People saying, “you can’t be an artist and a curator, you can’t be both,’ made me think, I’ll show you something, I’ll show you a different way.'”
Damien Hirst told Nicholas Serota in a 2012 interview. Now, decades after curating the seminal Freeze exhibition, Hirst shows us again. He marks his 50th birthday this year by launching Newport Street Gallery, a 37,000 sq ft private museum converted from a former scenery-painting studios, with towering ceilings and a lofty skylight.
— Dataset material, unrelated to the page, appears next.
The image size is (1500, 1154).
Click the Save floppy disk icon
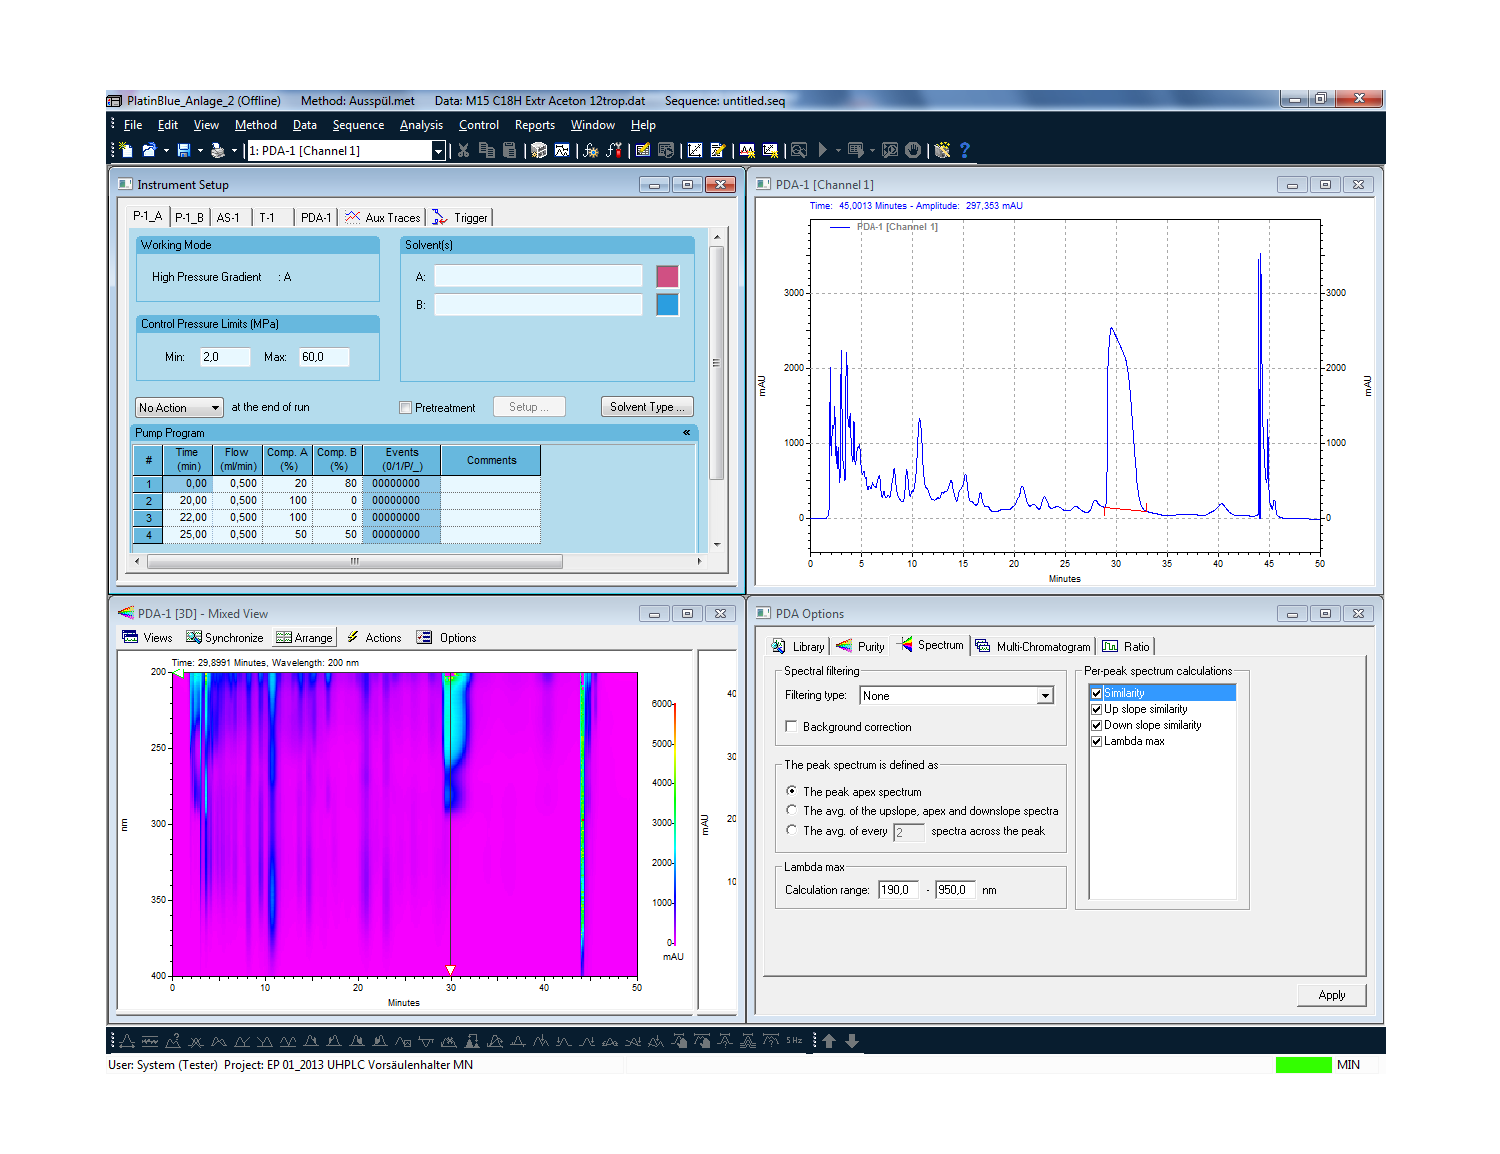click(184, 150)
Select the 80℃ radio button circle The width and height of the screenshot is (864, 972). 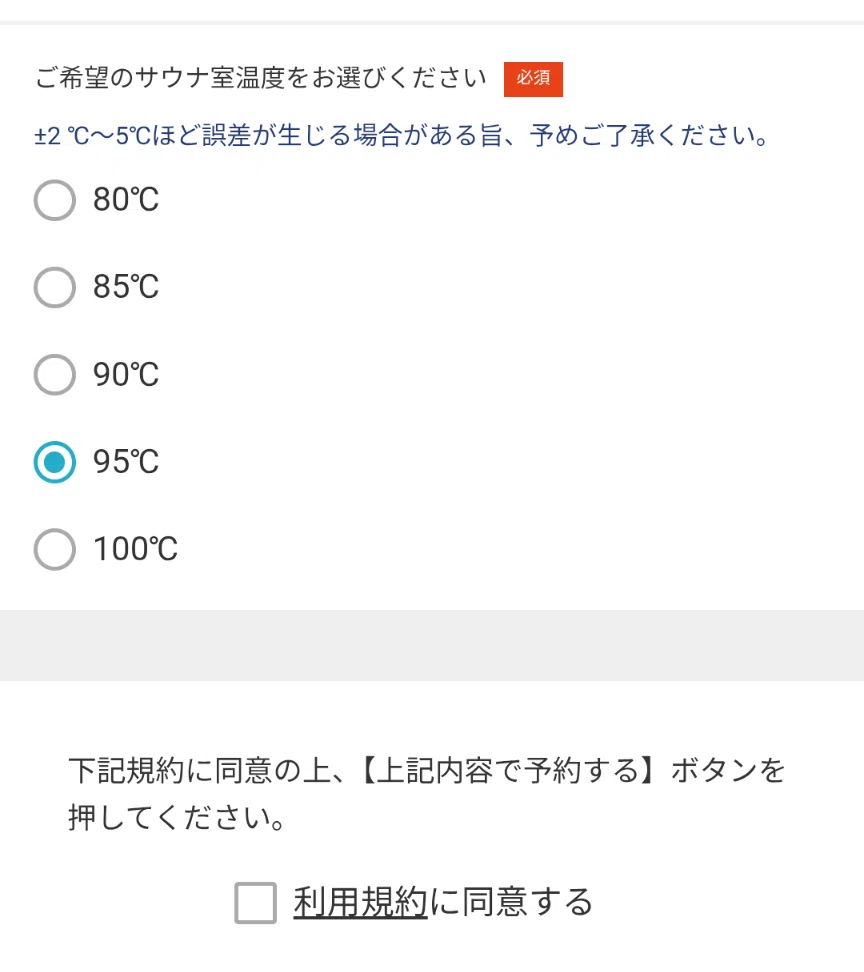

Close to Lambeth Bridge, Newport Street’s sleek, White Cube style space stands midway between the galleries founded by Hirst’s dealer Jay Jopling in Bermondset in 2011 and his former patron Charles Saatchi in Chelsea in 2008. The three institutions represent the bricks-and-mortar legacy of the dizzying fortunes of Young British art in the 1990s. And legacy is what this project is surely about. Hirst has produced no serious or innovative art this century. Jopling rarely stages memorable shows these days and Saatchi never. As impresario and curator, can Hirst in his new venture, regain the TBA tastemaking flair with which this trio once shaped London’s cultural landscape? Hirst is certainly unnerving current conceptual sensibilities. John Hoyland: Power Stations, the inaugural show chosen from “Murderme”, his extensive collection of fellow YBAs and global contemporaries, is a retrospective of early work by a provocatively unfashionable English abstract painter. Hoyland died in 2011 and, at his last show in 1999 spoke out against the YBA “fashion and marketing”. Hirst, he said, “is becoming a entrepreneur….Artists should not farm their work out.” And “Art is a seismograph of the human being.” On another occasion he said “I don’t think you make great art unless you paint it yourself.”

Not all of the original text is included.